Task goal
Which lines below contain the word "Open"? Report each of them in full.

Material supplied
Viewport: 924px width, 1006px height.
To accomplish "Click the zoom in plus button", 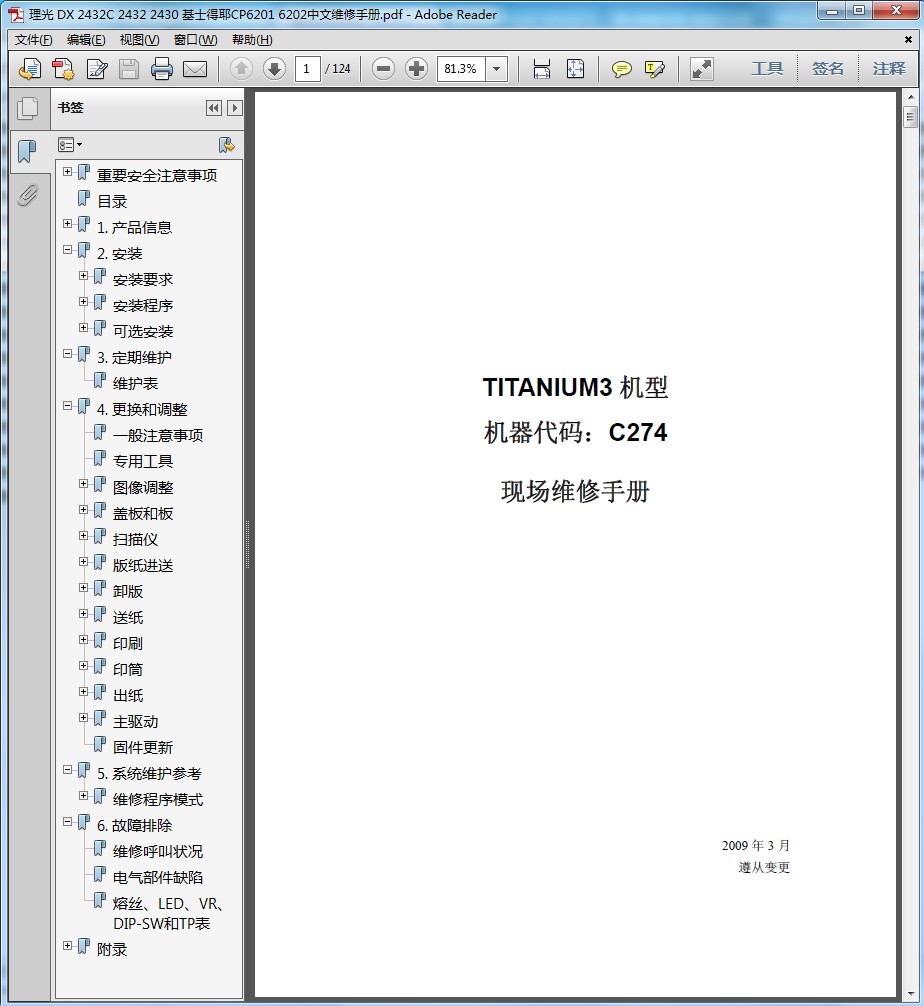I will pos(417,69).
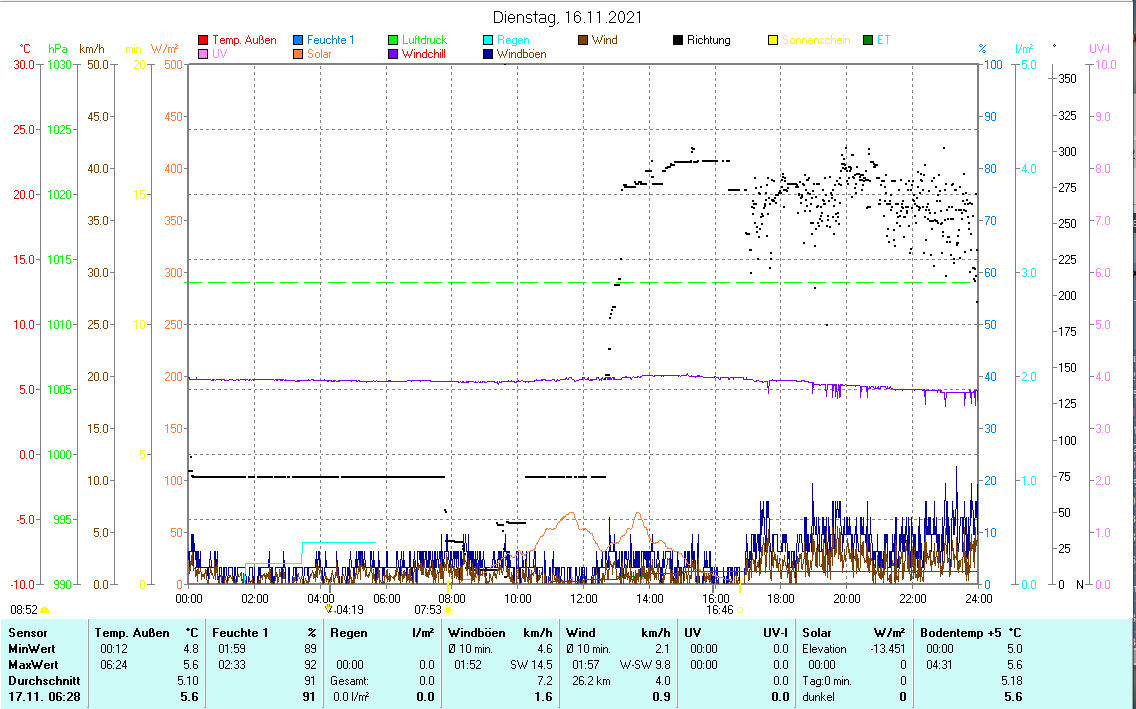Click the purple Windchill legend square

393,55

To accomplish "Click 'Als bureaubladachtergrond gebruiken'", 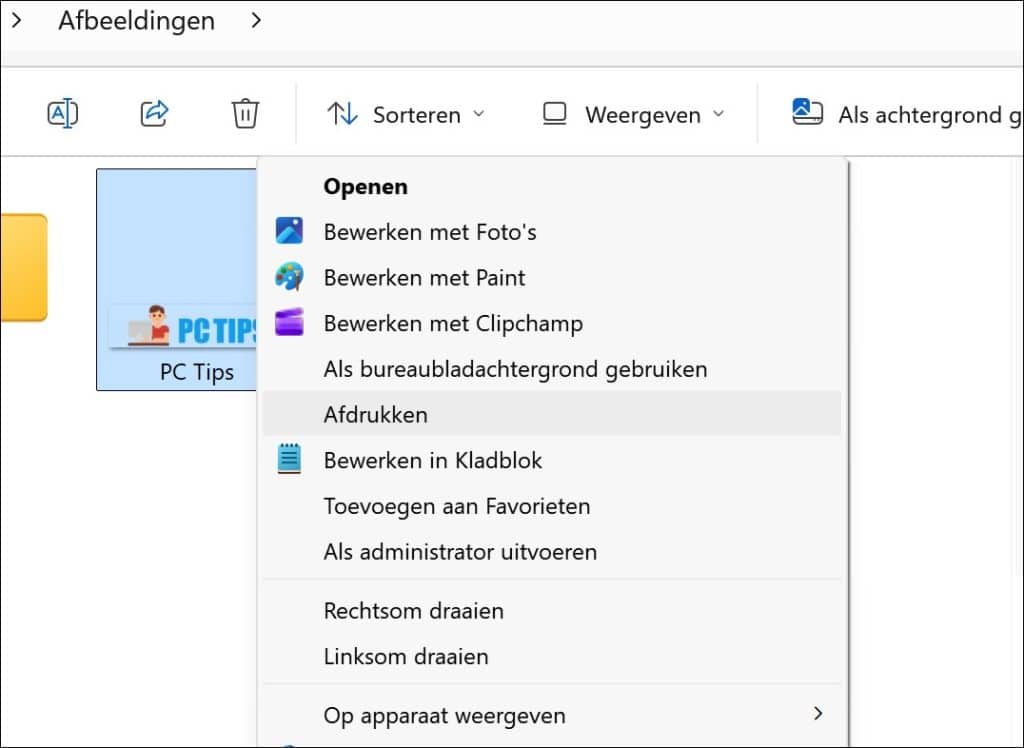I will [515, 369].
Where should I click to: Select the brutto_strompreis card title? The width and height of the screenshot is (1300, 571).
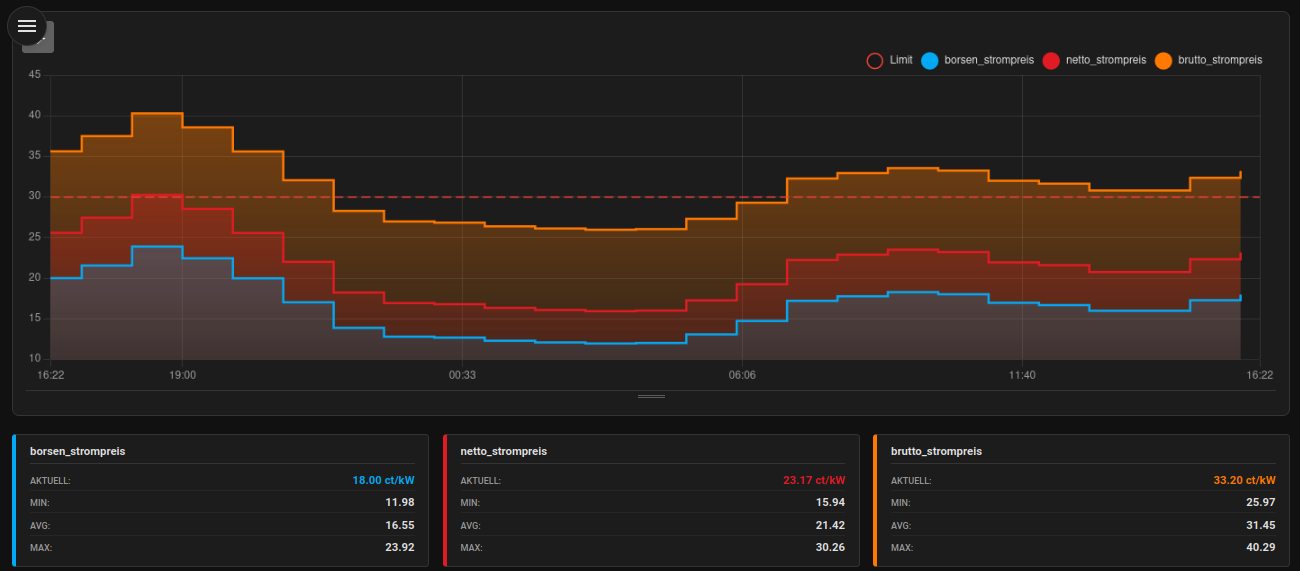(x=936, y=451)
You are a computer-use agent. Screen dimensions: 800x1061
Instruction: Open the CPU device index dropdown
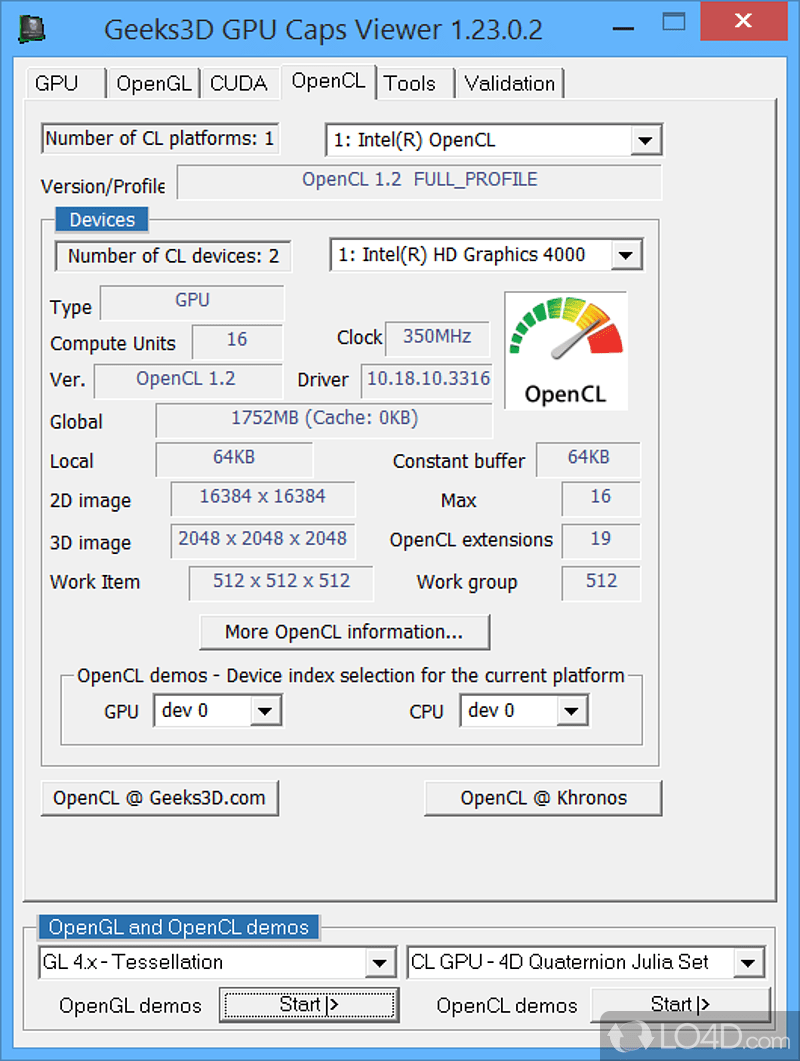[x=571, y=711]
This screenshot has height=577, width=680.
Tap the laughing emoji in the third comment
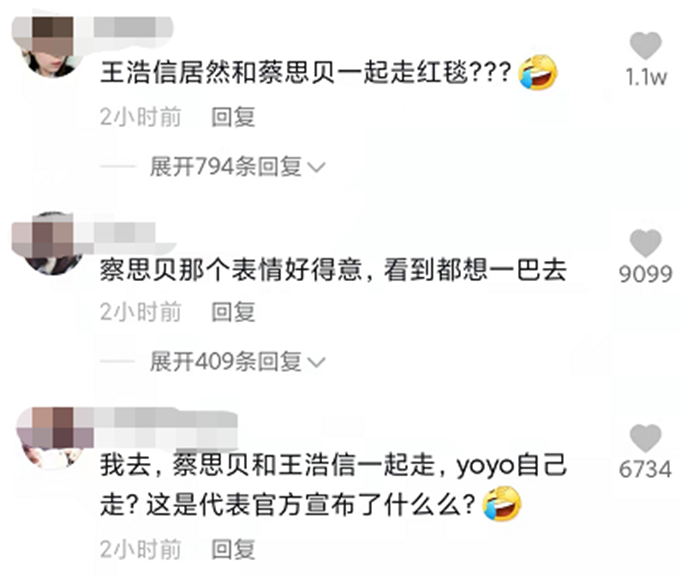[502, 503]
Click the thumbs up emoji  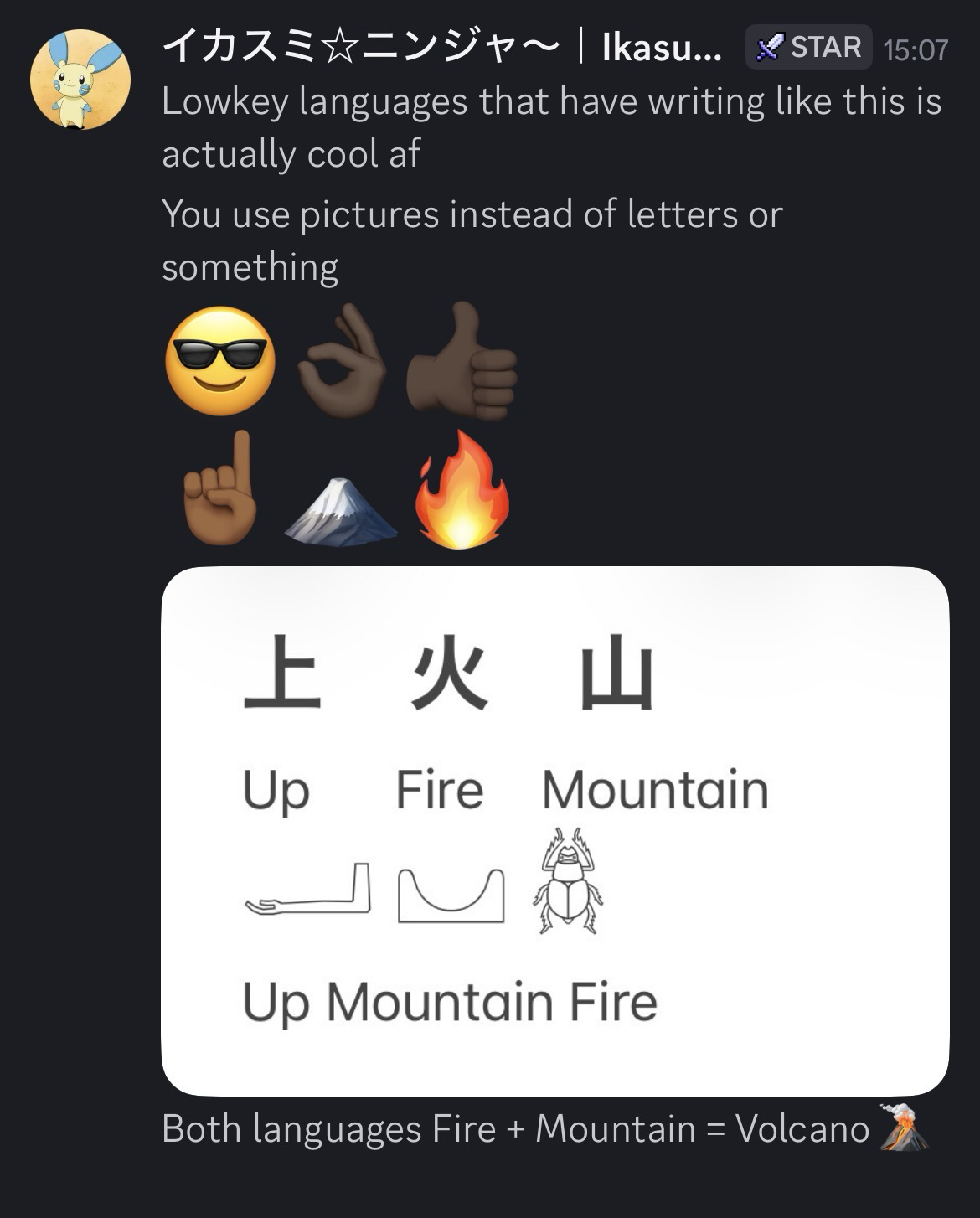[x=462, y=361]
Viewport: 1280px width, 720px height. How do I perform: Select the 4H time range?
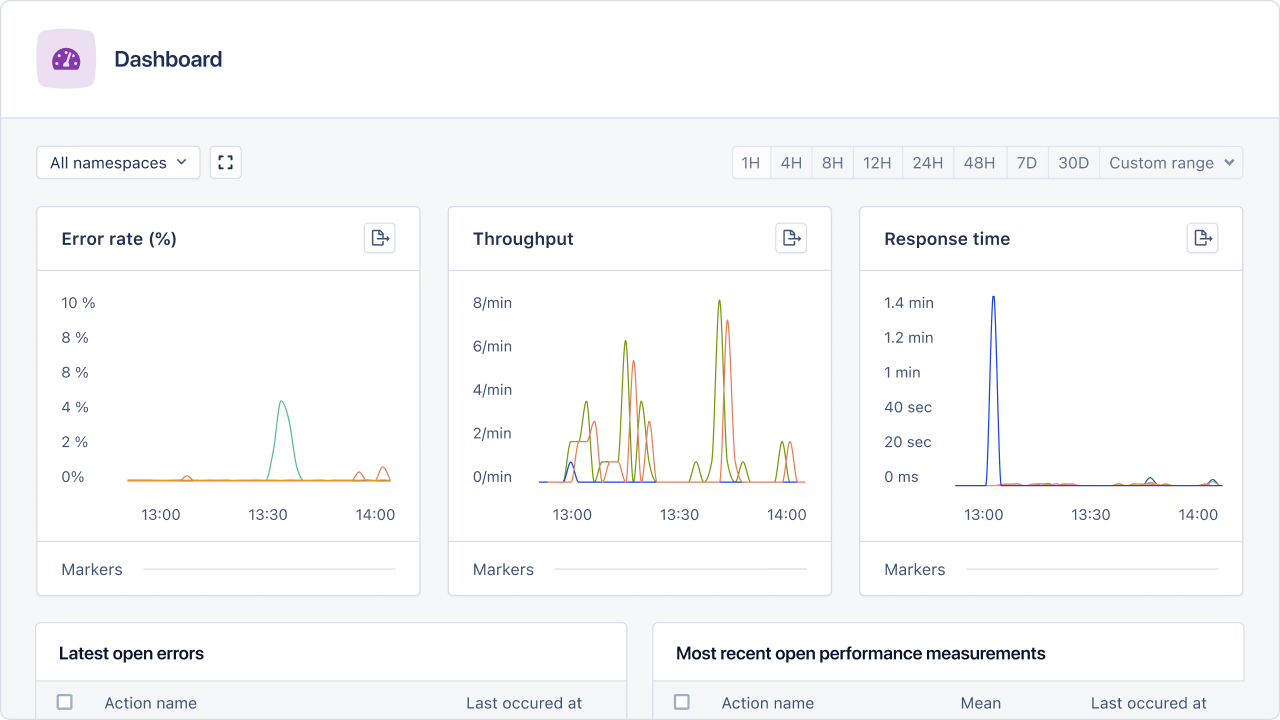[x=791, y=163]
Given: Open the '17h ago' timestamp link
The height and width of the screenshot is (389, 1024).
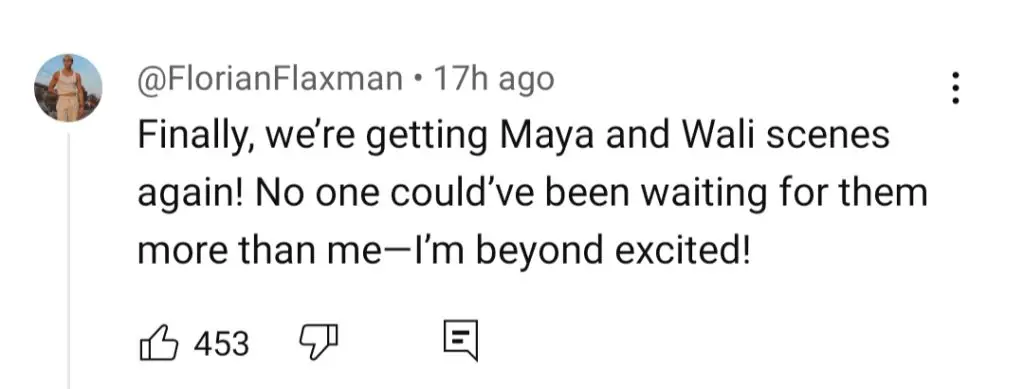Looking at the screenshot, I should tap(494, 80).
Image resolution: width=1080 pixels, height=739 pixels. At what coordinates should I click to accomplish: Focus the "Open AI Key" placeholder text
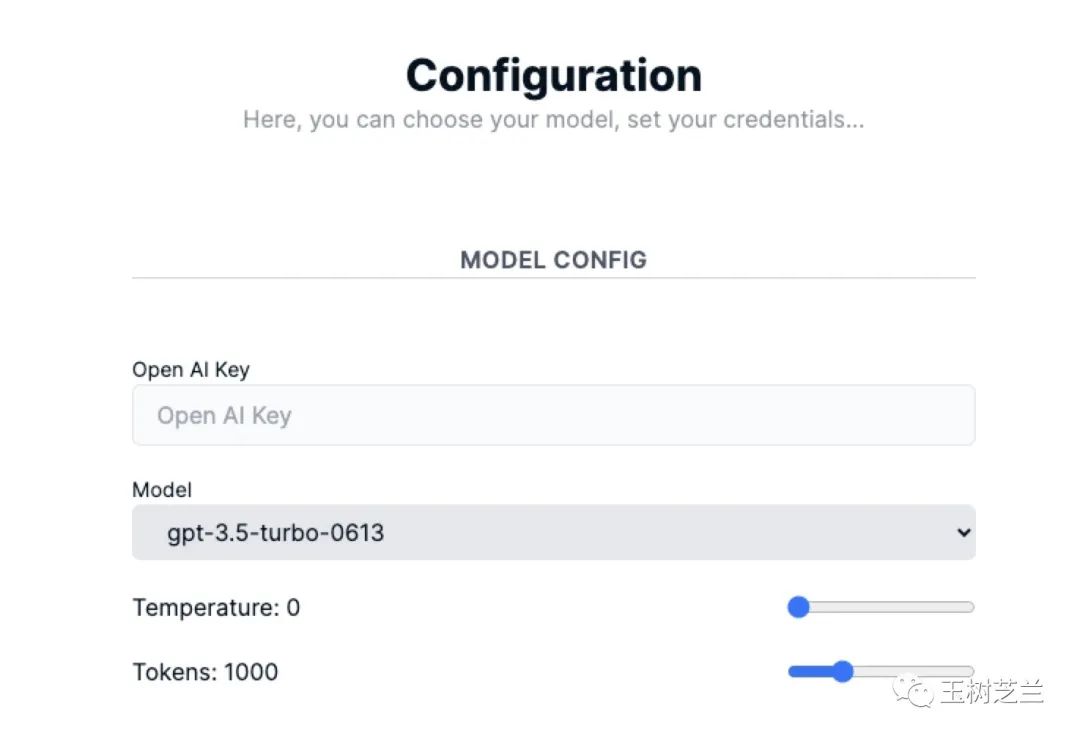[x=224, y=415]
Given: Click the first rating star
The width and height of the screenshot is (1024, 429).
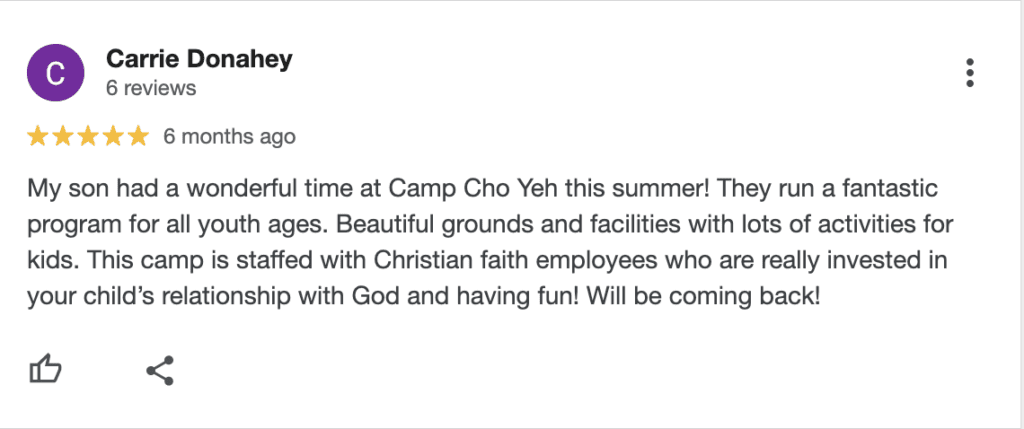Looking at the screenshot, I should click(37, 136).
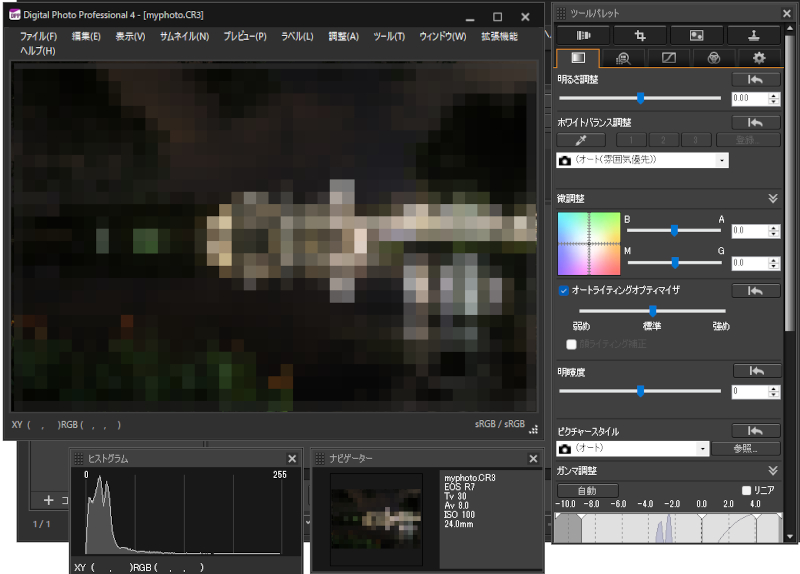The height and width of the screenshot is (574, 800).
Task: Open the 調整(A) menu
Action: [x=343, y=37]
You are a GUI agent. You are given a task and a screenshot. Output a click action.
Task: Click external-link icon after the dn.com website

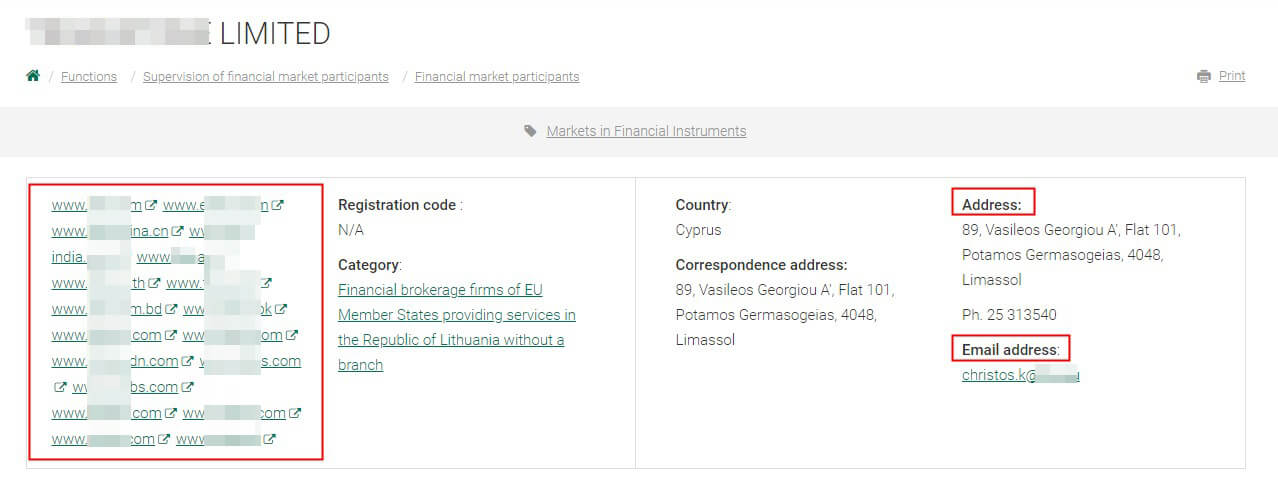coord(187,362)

Full response
Instruction: Open the CPU device index dropdown
Given: Open the '17h ago' timestamp link
Image resolution: width=1080 pixels, height=739 pixels. At what coordinates should I click to accomplish: Focus the "Open AI Key" placeholder text
Task: Open the 調整(A) menu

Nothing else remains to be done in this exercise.